Muhatabım çok da naif olmayan sorum karşısında sessiz kaldı. Benim tahminim, sağcı Siyonist protestocuların kamu düzenini tehdit ettiği, ayrıca Belediye Başkanlığını Siyonizmi eleştiren ve Filistinlilerin kurtuluşuna adanmış bir etkinliği fonlarıyla desteklediğini ifşa etmekle tehdit ettiği yönünde. Bu tehdide karşılık olarak Belediye Başkanlığı makamı, günümüzün en acil konularından biri hakkında kamusal tartışmayı kısıtlamaya razı oldu.

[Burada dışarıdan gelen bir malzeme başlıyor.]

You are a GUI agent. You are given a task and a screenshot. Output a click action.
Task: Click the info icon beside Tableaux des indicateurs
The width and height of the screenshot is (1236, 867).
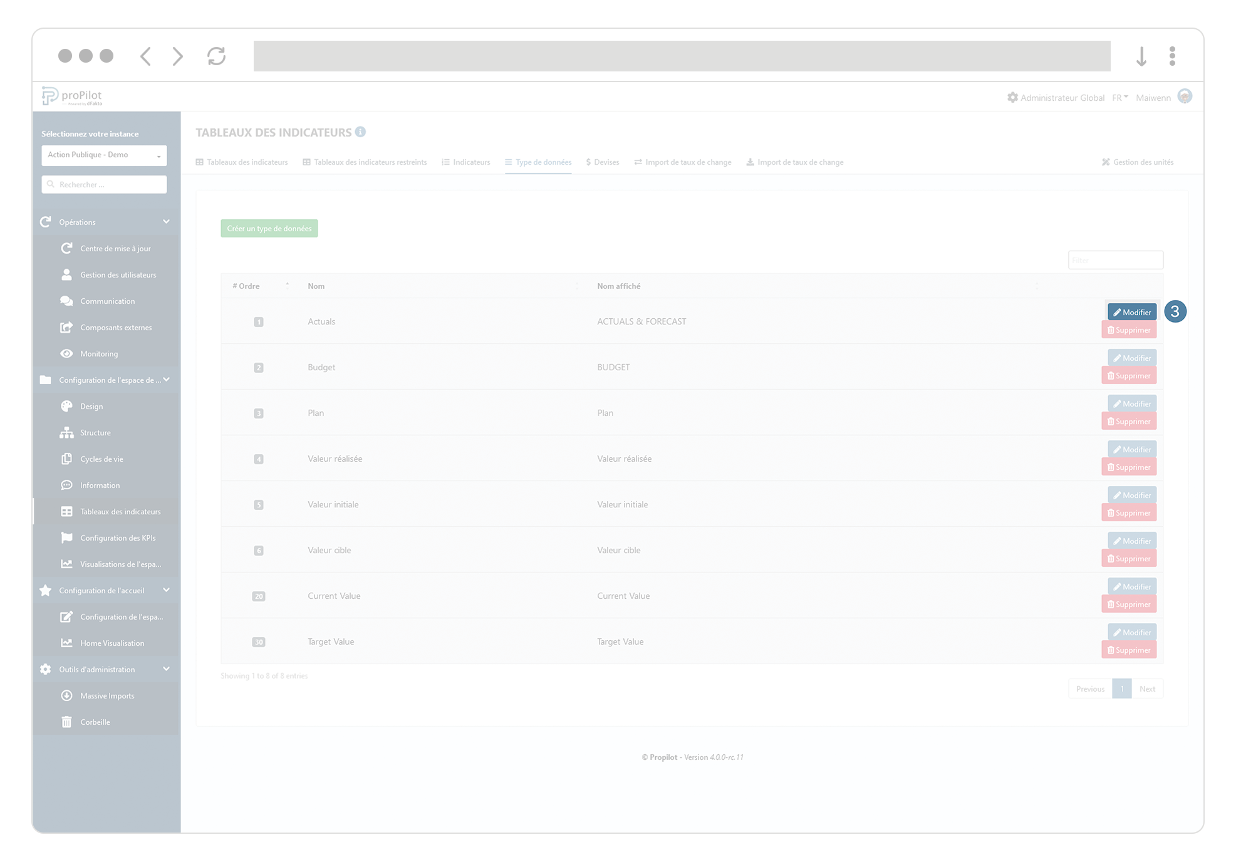(x=360, y=132)

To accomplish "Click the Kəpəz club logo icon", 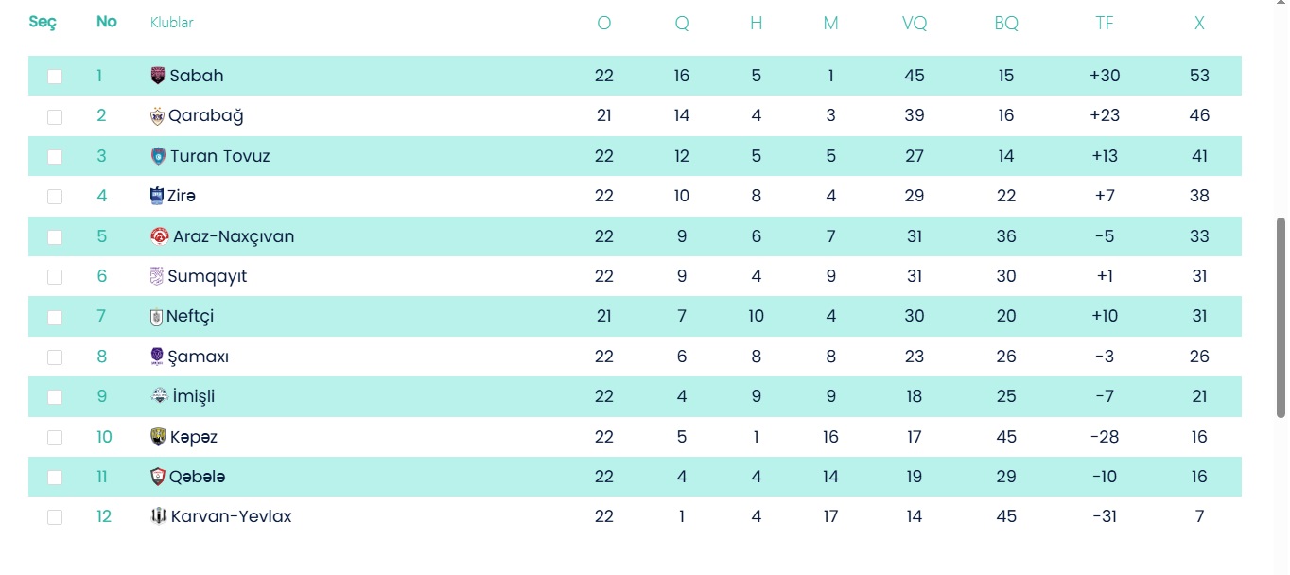I will point(158,437).
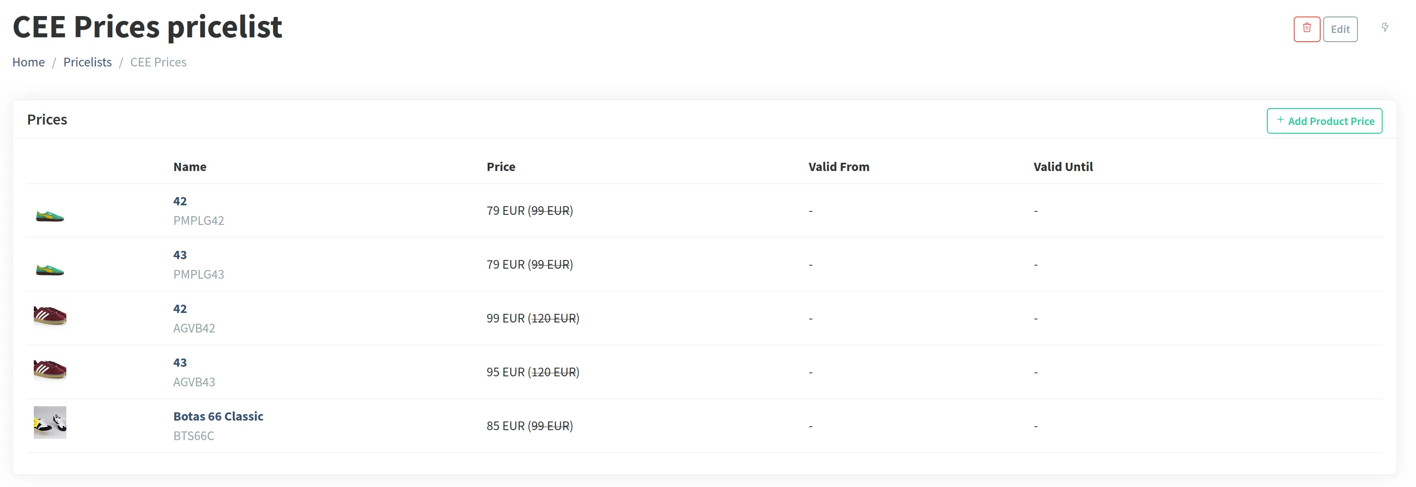Open the lightning bolt quick actions icon
This screenshot has width=1416, height=487.
(x=1385, y=28)
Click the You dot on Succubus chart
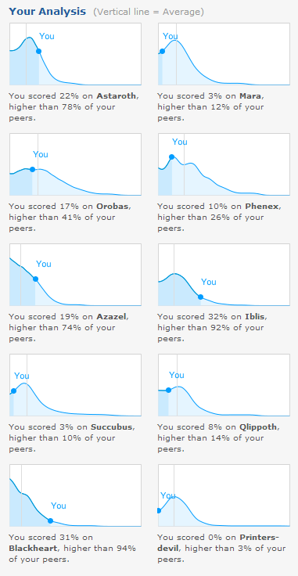This screenshot has width=298, height=576. 13,391
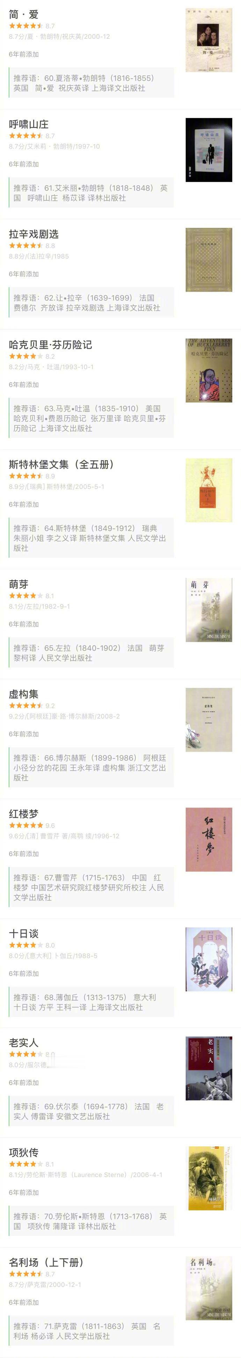The width and height of the screenshot is (241, 1358).
Task: Select the 哈克贝里·芬历险记 title
Action: click(x=51, y=345)
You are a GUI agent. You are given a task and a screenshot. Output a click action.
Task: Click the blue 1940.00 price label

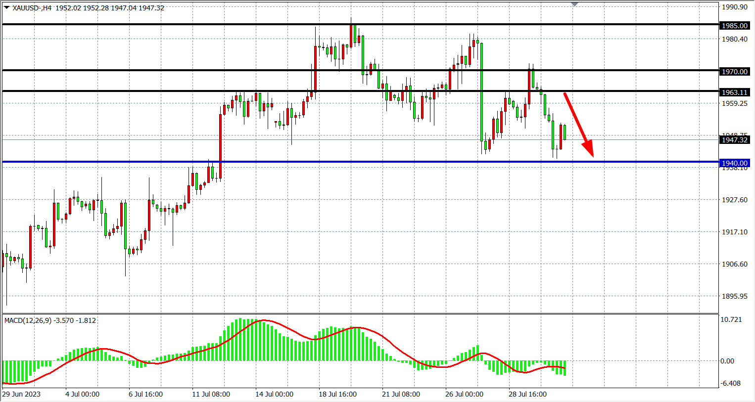tap(734, 163)
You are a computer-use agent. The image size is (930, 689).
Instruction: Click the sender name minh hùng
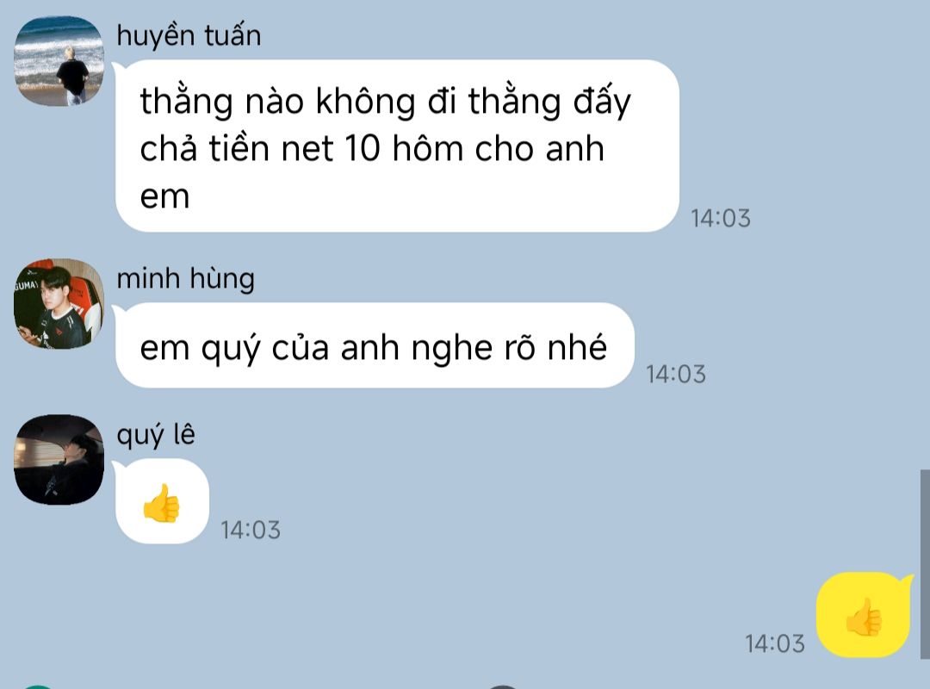click(x=186, y=278)
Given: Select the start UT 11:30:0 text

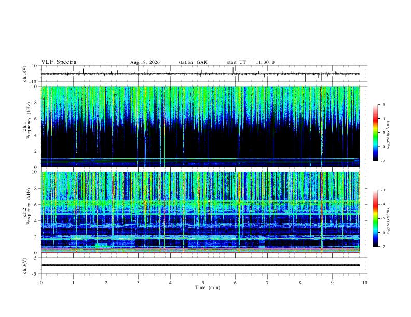Looking at the screenshot, I should tap(251, 62).
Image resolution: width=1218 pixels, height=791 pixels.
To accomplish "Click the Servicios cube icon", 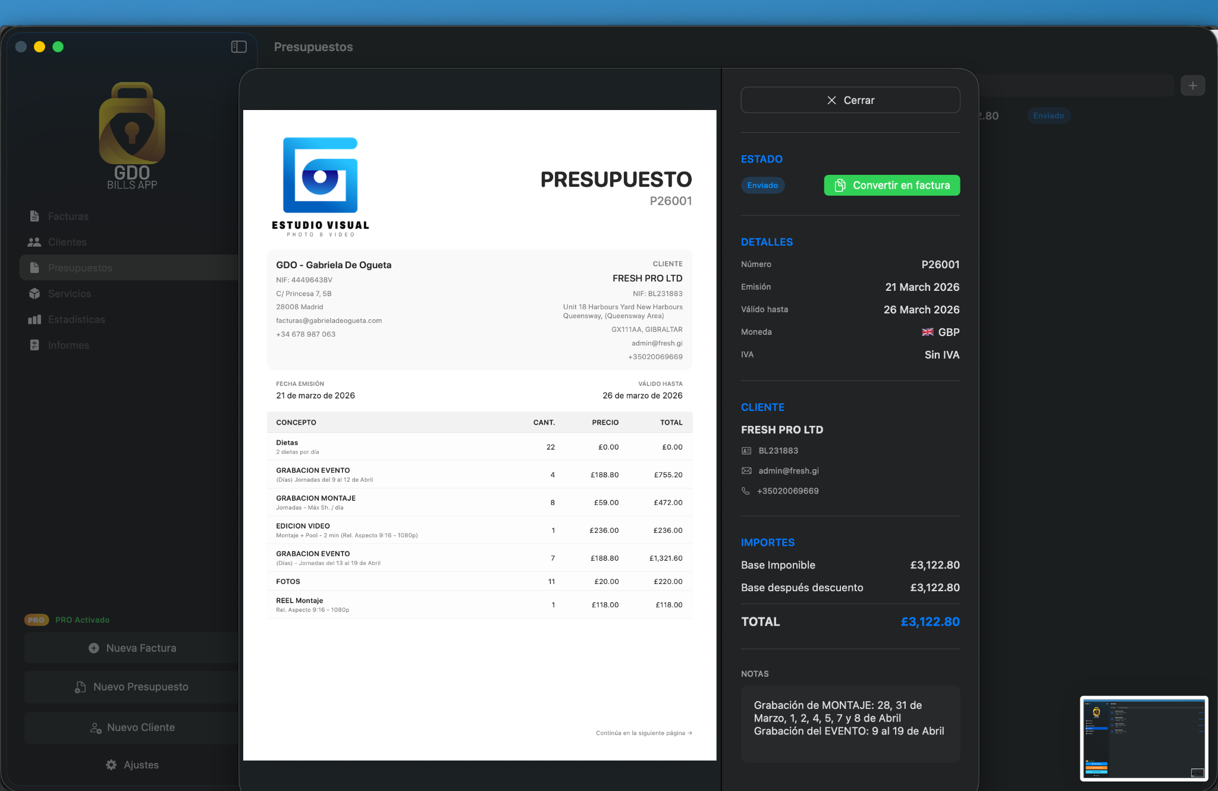I will (x=34, y=294).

Bu tür gruplara karşı dikkatli olmaları gerekir, çünkü gördüğümüz üzere, etkinlik gerçekleşirse Cirque Electrique’e zarar vermekle tehdit ettiler, ancak iptalin ardından bile bunu yapmaktan geri durmadılar. Kiminle bu türden anlaşmalar yaptığınız önemlidir, zira demokrasinin bazı temel taahhütleri pamuk ipliğine bağlıdır.

Son olarak, Tsedek! ve l’Union Juive Française pour la Paix ile dayanışma içinde olduğumu belirtmek isterim; her ikisi de ABD’de uzun yıllardır üyesi olduğum Barış için Yahudi Sesi örgütü ile aynı ilkeleri temsil ediyor. Beni hiçbir şekilde araçsallaştırmadılar ve ben de onların değerlerini paylaşmaktan gurur duydum ve duymaya devam ediyorum.

Etkinlikte konuşma şansım olsaydı şunları açıklayacaktım: Yahudi geleneğinde Siyonist projeye bağlı olmayan sosyalistler ve sendika aktivistleri her zaman yer almıştır; daha önceki Siyonistler iki uluslu bir devleti onaylamış ve bugün İsrail yasalarında yer alan Yahudi egemenliği ilkelerini reddetmişlerdi; İsrail Devleti tüm Yahudi halkını temsil etmemektedir; ve son olarak İsrail Devleti’nin soykırım eylemlerini eleştirmek ve buna karşı çıkmak, benim için, Yahudi olmayanlarla birlikte yaşama taahhüdü gibi, aslında bir Yahudi etik yükümlülüğüdür.


*Feminizm ve kuir kuramı, siyaset felsefesi ve etik alanlarına katkı sağlamış ABD'li felsefeci ve akademisyen Profesör Judith Butler tarafından kaleme alınan bu yazı ilk olarak 19 Ocak 2024'te "Naïve et instrumentalisée?" başlığı ile Mediapart'da yayınlanmıştır. Çeviri, yazının Verso blog'da yer alan ingilizce versiyonundan yapılmıştır.